Peritoneal metastases represent an advanced stage of abdominal cancers and often present with disseminated disease. The incidence of peritoneal metastases varies from 60% in ovarian cancers to 20% in gastric cancer and 8% to 17% colorectal cancer.[1,2] An estimated 134,490 cases of colorectal cancer, 26,370 cases of gastric cancer, and 22,280 cases of ovarian cancer are expected to be diagnosed in 2016 in the United States alone, with estimated deaths from these cancers to reach 74,160.[3]

Many mechanisms of peritoneal spread have been proposed.[4–7] Invasion of the luminal wall by invasive cancer or a perforation of the wall by a noninvasive tumor may lead to a direct spread to the peritoneum.[4] Adherence molecules on free cancer cells may aid in peritoneal implantation.[5] Iatrogenic spread during surgery, when tumor emboli are released from blood vessels and the lymphatics, is also a possible cause. When untreated, peritoneal carcinomatosis rapidly progresses to malignant ascites, acute bowel obstruction, and perforation requiring aggressive palliative chemotherapy or surgery. Although patients with extraperitoneal metastases undergoing interventions of curative intent now have acceptable survival rates, peritoneal surface disease was historically considered an incurable entity and palliative therapy resulted in a median survival rate of a few months to less than 1 year.[6,7]

The magnitude of the burden of peritoneal metastasis is often underappreciated due to the low sensitivity rate of common imaging techniques for peritoneal disease.[8] The rate of sensitivity of computed tomography in identifying peritoneal disease depends on the location in the abdomen, the size of individual nodules, and the morphology of the disease. The rate of sensitivity of computed tomography is 11% for visualizing peritoneal nodules less than 0.5 cm in size in the setting of colorectal disease, a rate that is unacceptable in clinical practice.[8] However, use of advanced imaging for the detection of peritoneal carcinomatosis outside referral centers is infrequent, and many cases may go unreported.[9] Consequently, peritoneal metastases are rarely included in clinical trials of systemic chemotherapy because the disease and its progression are often not detected by imaging standards set in the trials.[2]
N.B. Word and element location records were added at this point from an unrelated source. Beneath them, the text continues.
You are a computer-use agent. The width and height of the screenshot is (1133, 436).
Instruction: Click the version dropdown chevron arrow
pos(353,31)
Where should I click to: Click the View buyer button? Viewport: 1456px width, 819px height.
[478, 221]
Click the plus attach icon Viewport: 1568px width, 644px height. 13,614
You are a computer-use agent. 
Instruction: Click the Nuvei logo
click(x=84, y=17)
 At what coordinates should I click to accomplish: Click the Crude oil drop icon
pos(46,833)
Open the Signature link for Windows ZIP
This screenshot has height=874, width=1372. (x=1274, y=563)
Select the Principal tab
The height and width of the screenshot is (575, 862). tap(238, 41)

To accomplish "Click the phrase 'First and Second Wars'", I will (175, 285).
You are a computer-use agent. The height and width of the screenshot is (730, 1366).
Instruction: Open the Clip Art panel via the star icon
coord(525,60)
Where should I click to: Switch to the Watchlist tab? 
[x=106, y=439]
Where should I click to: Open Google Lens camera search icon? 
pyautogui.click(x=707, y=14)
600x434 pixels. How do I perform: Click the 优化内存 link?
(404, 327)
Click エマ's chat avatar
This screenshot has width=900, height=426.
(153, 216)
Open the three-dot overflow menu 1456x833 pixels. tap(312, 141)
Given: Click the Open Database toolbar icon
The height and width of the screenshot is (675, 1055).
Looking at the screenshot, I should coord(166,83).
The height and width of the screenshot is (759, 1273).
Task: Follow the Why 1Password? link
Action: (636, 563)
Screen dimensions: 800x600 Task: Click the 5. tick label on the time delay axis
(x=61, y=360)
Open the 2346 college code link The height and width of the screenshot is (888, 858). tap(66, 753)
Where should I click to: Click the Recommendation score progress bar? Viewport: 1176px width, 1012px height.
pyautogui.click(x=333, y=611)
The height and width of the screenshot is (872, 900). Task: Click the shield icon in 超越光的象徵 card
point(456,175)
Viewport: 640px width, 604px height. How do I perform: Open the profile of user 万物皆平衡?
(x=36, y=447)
Conventional antineoplastic strategies for visceral metastasis are not effective for peritoneal cancer. Although systemic chemotherapy has become more successful for use in visceral metastases, a secondary analysis of 2 phase 3 trials on systemic chemotherapy in metastatic colorectal cancer demonstrated that peritoneal metastases incur a 30% reduction in rate of overall survival (OS) than nonperitoneal metastases, even after adjusting for other prognostic factors (Fig 1).[2] This lower rate of survival in peritoneal carcinomatosis suggests an inherent unfavorable biology.[2]

Figure 1.

Overall survival rate by CRC-PC status. RC-PC = colorectal cancer/peritoneal carcinomatosis.
From Franko J, Shi Q, Goldman CD, et al. Treatment of colorectal peritoneal carcinomatosis with systemic chemotherapy: a pooled analysis of north central cancer treatment group phase III trials N9741 and N9841. J Clin Oncol. 2012;30(3):263–267. Reprinted with permission. © 2012 American Society of Clinical Oncology. All rights reserved.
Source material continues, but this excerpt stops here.